RYU矯正歯科クリニック郡山プレミア 院長/歯学博士
日本矯正歯科学会 認定医・指導医
日本アンチエイジング歯科学会 認定医
日本3Dプリンティング矯正歯科学会 理事(認定医)
日本舌側矯正歯科学会 理事
東北矯正歯科学会 評議員
日本顎変形症学会、日本口蓋裂学会、日本成人矯正歯科学会、日本小児歯科学会、日本口腔筋機能療法(MFT)学会 など所属
経歴
奥羽大学歯学部 卒業
奥羽大学附属病院 矯正歯科にて25年間、診療・教育・研究に従事
論文・著書の執筆や学会発表、依頼講演多数
2022年6月 「RYU矯正歯科クリニック郡山プレミア」開院
院長メッセージ
「矯正治療は、単に歯並びを整えるだけでなく、噛み合わせや呼吸、発音、そして全身の健康にも大きな影響を与える大切な治療です。私はこれまで大学病院での臨床・研究を通じて、幅広い年齢層の患者さまと向き合ってまいりました。
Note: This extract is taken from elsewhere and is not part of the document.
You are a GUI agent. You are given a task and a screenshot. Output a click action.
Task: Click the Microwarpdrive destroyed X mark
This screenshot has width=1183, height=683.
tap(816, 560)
その経験を活かし、当院では最新のデジタル技術や精密機器を駆使しながら、一人ひとりに合った安心・安全な治療を提供しています。
お子さまの健やかな成長を支える矯正治療から、大人の方の目立ちにくい矯正治療まで、地域の皆さまに信頼いただける“かかりつけの矯正歯科”を目指してまいります。